To maximize his potential as a combo guard he has to show more playmaking chops, and he has hinted he has that in him. Plays like this, where he gets into the middle of the lane, sucks in the defense and finds the open corner shooter, would elevate him to a different level.
Defense is as just important as offense, though ... despite the last two decades of Knicks history. This is another area where Walker shows real potential to have an impact, but still has much room to improve.
Standing 6’4” with a 6’10”-plus wingspan, Walker is capable of defending both guard positions and at times handling switches onto wings. He’s extremely competitive with quick feet which allow him to stay in front of the ball to cut off drives and force tough jumpers.
Like many young players, however, discipline is an issue for him. On the ball he fails to get into a stance at times which allows easy straight-line drives and blow-bys.
Off the ball he’s prone to ball watching and losing track of his man. He does so here, getting sucked into unnecessarily helping on the drive which leads to an easy kickout for a wide open corner 3.
When he is locked in, though, he shows great willingness to fight over screens and chase around shooters — an invaluable skill to combat the 3 point-friendly offenses around the league.
Walker has shown promise as a help defender, averaging 1.6 steals and 0.8 blocks per 40 minutes, but he doesn’t seem to have the best instincts on how to leverage his tools optimally. Too often he over-commits and leaves his feet on basic pump fakes.
Walker could also do much better to use his athleticism and size to be a factor on the defensive glass. His 9.2 DRB% is poor, even for a guard, and is an area he could easily improve by making more of a concerted effort to crash down on the glass.
So what can we make of Walker? He flashes talent in almost every area of the game — shooting, slashing, scoring, ball handling, passing, defending, etc. — without quite excelling at any single one. He’s a player who looks like a killer in a 7-minute YouTube compilation, but hasn’t shown a high level of consistency. This is somebody who needs structure to hone his skills in a disciplined manner.
More than anything Walker is often his own worst enemy with his decision making, particularly on the offensive end. All too often the sum of his impact on a game is far less than it should be given his talent and physical tools. Walker need a gentle hand and careful eye to iron out the deficiencies in his game holding him back from realizing his potential.
If he was perfect, though, the Knicks wouldn’t have a chance of selecting him with the 9th pick in the draft. Even there Walker would represent a significant reach according to most draftniks, which isn’t to say they’re right.
Every year in every draft somebody falls much farther than he should have. At least in terms of scoring, Walker’s second half compares similarly to the numbers another guy — once deemed to be a reach in the mid-lottery — put up over a full season not so long ago.
Is Walker the next Donovan Mitchell? There’s no way to be sure, and while there are obvious similarities in both players’ build and skill sets, Mitchell, albeit in his sophomore year, was a more advanced playmaker, superior rebounder and and more impactful defensively.

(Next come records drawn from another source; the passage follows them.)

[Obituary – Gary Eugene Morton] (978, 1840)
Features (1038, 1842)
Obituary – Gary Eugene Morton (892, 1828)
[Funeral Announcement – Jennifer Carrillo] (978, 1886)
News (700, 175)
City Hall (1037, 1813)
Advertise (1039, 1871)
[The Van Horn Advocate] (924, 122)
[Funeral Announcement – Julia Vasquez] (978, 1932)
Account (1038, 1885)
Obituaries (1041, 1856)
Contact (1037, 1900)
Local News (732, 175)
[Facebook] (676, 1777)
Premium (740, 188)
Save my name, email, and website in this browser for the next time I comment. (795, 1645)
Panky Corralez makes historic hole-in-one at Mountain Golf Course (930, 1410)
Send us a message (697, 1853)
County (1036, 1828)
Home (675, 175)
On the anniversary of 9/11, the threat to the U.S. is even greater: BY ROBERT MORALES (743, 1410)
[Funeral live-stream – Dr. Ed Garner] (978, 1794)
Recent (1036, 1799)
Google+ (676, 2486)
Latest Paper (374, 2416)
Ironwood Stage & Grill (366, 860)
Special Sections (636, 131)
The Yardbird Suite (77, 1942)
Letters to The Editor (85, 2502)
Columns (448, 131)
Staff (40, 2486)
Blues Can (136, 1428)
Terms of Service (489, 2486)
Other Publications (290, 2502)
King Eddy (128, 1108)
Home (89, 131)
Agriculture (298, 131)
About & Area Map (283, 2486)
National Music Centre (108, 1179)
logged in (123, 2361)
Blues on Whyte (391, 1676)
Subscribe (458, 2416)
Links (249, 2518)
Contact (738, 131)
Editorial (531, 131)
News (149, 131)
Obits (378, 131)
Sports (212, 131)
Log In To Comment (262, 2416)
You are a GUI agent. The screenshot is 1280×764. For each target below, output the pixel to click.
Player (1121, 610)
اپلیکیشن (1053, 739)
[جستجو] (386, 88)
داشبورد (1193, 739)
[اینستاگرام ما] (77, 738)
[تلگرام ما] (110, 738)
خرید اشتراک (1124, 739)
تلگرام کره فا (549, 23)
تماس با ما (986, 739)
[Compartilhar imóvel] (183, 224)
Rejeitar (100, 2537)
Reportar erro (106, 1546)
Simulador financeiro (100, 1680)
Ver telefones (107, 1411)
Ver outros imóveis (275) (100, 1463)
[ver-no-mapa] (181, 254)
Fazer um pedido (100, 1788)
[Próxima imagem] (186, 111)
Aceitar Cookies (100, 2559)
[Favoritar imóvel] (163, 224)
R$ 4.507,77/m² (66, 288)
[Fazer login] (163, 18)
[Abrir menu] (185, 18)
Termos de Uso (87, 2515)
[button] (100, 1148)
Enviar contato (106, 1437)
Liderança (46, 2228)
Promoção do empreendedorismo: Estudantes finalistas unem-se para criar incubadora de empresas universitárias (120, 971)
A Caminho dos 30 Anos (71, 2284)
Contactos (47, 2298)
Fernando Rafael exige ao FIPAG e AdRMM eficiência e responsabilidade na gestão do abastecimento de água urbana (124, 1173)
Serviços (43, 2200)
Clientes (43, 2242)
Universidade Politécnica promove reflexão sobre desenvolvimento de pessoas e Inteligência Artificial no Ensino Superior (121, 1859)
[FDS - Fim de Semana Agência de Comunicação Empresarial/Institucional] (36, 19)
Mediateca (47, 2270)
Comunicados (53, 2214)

It’s also a dangerous game to look for the “next ________”. The NBA floundered around for a half decade waiting for the next Jordan and it seems lately finding the next Curry is the new fad. The next Mitchell would certainly be a nice get for the Knicks and would fit very nicely alongside Kristaps Porzingis and Frank Ntilikina — the only two players who should factor into the front office’s long term thinking — but the Knicks can’t pick Walker because he reminds them of Mitchell.
If Walker is the pick it must be because they believe in him and their ability to polish the rough edges of his game into a fully formed basketball diamond. They must also weigh the risk of potentially reaching for him at No. 9 if no trade down opportunity presents itself.
There’s a lot to like about Walker, but much of it is theoretical. The Knicks and many other teams are still figuring just how much value to place in that theory.